More than 2 million people want to know what Patrick Starr has to say about makeup. That’s how many people subscribe to his YouTube channel, which is a hodgepodge of makeup transformations that range from the practical (a tutorial) to the mind-bending (like when he turned into ). The Cut caught up with the “It” boy of social-media makeup artists to discuss how he rocketed to internet fame and what it’s like working in the super-competitive world of YouTube makeup artists.
Everyone has an origin story. What’s yours?

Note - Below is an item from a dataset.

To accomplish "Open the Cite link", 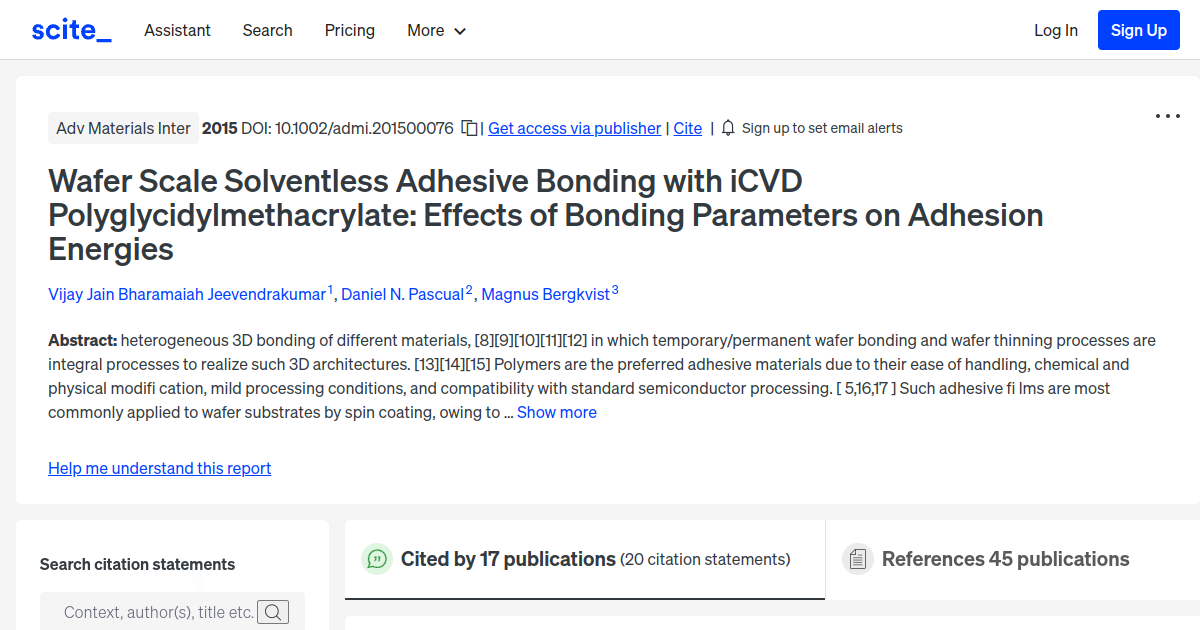I will [687, 128].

I was obsessed with reality television growing up, and I was inspired by it. The Swan, Extreme Makeover, makeover stories like that. Later on, when I was into photography, I was Photoshopping makeup on an image and I thought if I were to quit Photoshopping and actually do makeup it would cut my post-production time in half. I started to do makeup, then hair, and then I started doing a hair, makeup, and photography package for weddings. By the time I was 17, I was an entrepreneur. I eventually got a job at M.A.C as a freelancer, or an on-call artist. I had a month without work after the holiday season one year, and that’s when I started my YouTube channel. I was 21.
What was the initial reaction to your YouTube channel?

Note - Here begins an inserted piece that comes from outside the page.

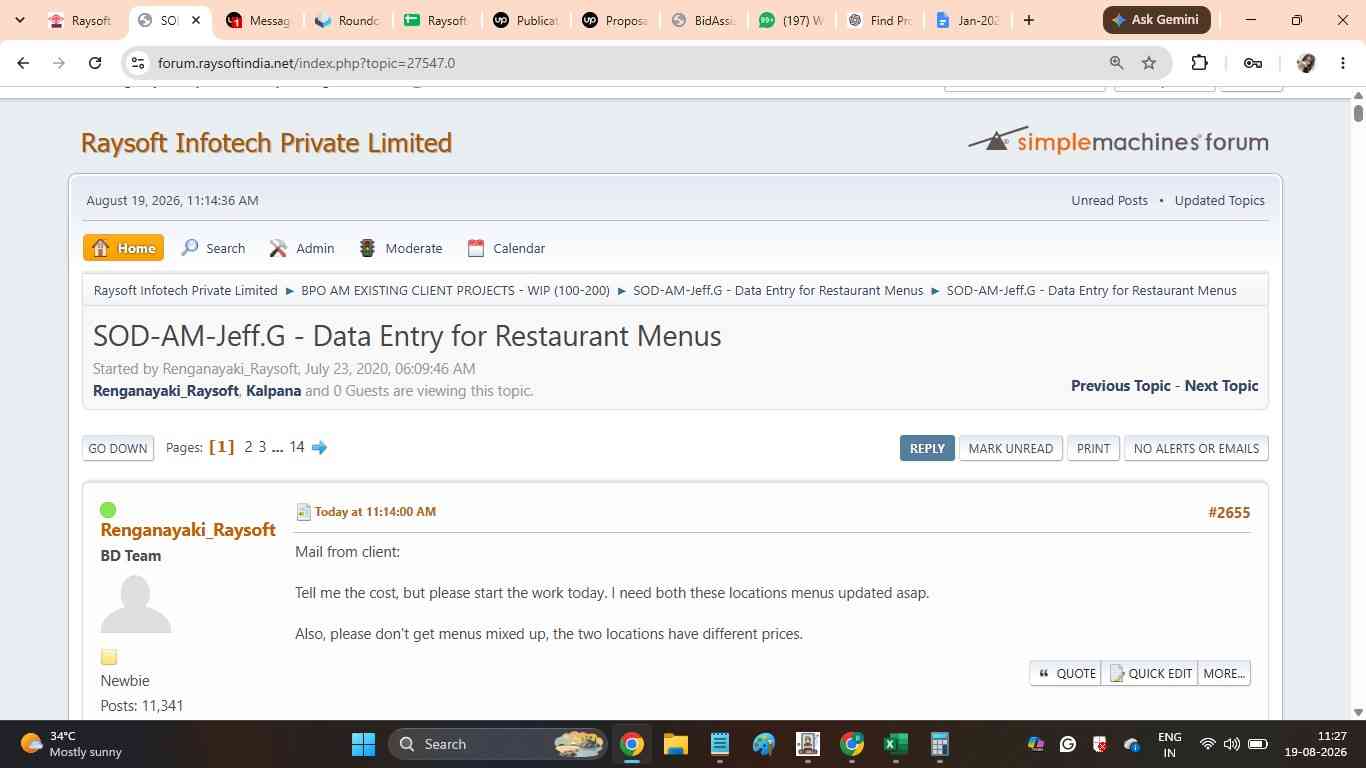The height and width of the screenshot is (768, 1366).
Task: Reload the forum page
Action: click(x=95, y=63)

My parents were like: “Why are you wasting money on this makeup?” But there was a niche community of makeup boys on social media who were really supportive. We’d have this camaraderie over being “M.A.C boys.” I had like 2,000 views in a couple of days after my first video, which was a lot to me at the time. What really popped off my channel was I met Talia Joy [Note: Talia Castellano was a popular YouTube makeup star who went by the username TaliaJoy18. She died in 2013 of a rare nerve cancer.] The crazy part is that she liked my video on her YouTube channel right before she passed away, and that was so emotional for me. Makeup was a wig for her, as makeup was a way for me to give confidence to other people. I think that if I, as a man, can do it and look somewhat decent and beautiful, then anyone can.
When Talia passed away — that’s when she was a CoverGirl — when you went to her channel, all you saw on her feed was: “TaliaJoy likes Patrick Starr’s video.” I think I gained 20,000 followers in like a month. My friend texted me: “It looks like Talia left you a gift.” That was very powerful.
What’s it like working with other majorly famous beauty gurus?
I met Manny, Desi Perkins, and Anastasia Beverly Hills at a trade show — all in one day. It was so eye-opening to me that finally there was a community in social media that got it. What’s powerful for me is that when I first started out, I learned that we needed to stick together because there was no one else like us in our industry at the time. It was very much a camaraderie. The magic instantly sparked when I met Manny and we became “the boys in makeup.”
This interview has been edited and condensed.